How XML improves the Library System

At the heart of every librarian is the desire to organize information so that it is accessible; a library without a cataloging system is just a pile of books.  No matter how eclectic or well preserved, a collection of books is only as useful as its cataloging system, and the same goes for the wide array of digital resources available on the internet.  When a code is provided to unlock the details of the collection, the information in that particular library is opened up to researchers.   A single code for the organization of available information is the ultimate quest for today’s librarians, and the code that works most effectively in our present ‘digital’ system is XML.

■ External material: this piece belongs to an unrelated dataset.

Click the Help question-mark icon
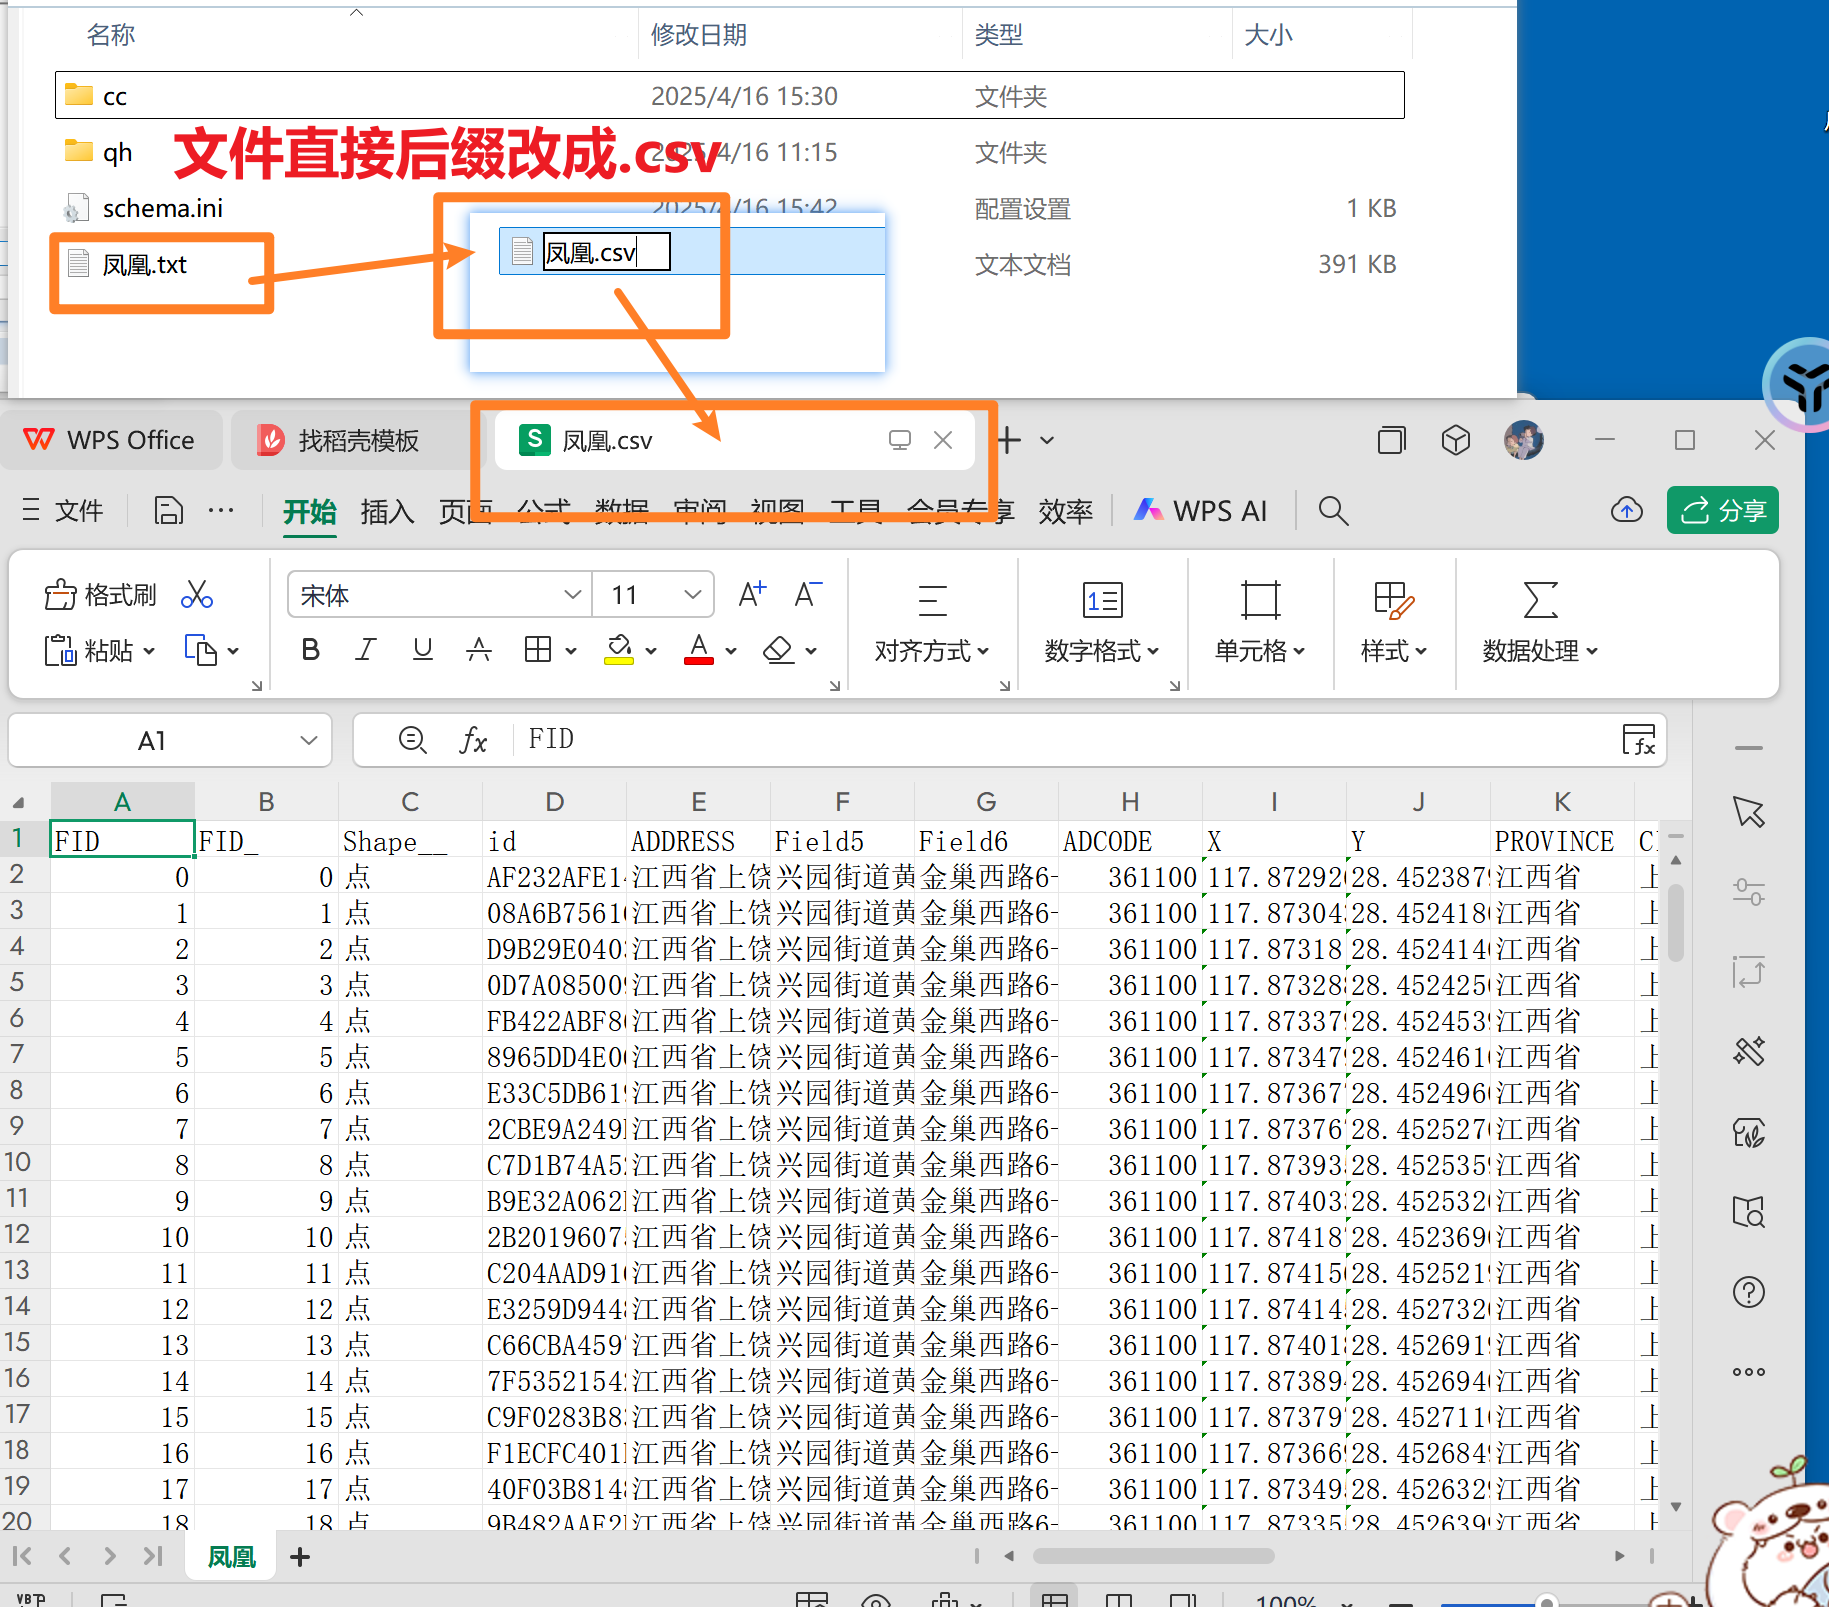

The challenge before librarians today is to take the seemingly unknowable expanse of electronic resources, and catalogue it so that it is available to users searching from many different portals, in different languages and in different platforms.   In this present challenge, XML is the best option for organization and delivery of information. Once translated and catalogued under XML standards, the bibliographic information of any scanned text or object is comprehensive, with more depth and cataloguing detail than ever before. This in turn affects library applications such as inter library loans and the storing and accessing of digital libraries or archives.

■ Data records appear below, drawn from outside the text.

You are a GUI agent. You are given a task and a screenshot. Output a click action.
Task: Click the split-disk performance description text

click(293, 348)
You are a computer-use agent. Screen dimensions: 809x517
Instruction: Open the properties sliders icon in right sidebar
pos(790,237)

XML improves library services primarily by improving bibliographic cataloguing.  This original translation of information into XML data paves the way for improvement in other applications in the library system.  Electronic resources such as online archives of texts and non-textual objects, resources in different languages and resources catalogued in different formats are more  accessible when they have been catalogued in the most interoperable ‘language’ that is  available. Once the original bibliographic data is in XML, inter-library loans are improved by increased availability of resources, and more scanned information can be stored and accessed in digital archives.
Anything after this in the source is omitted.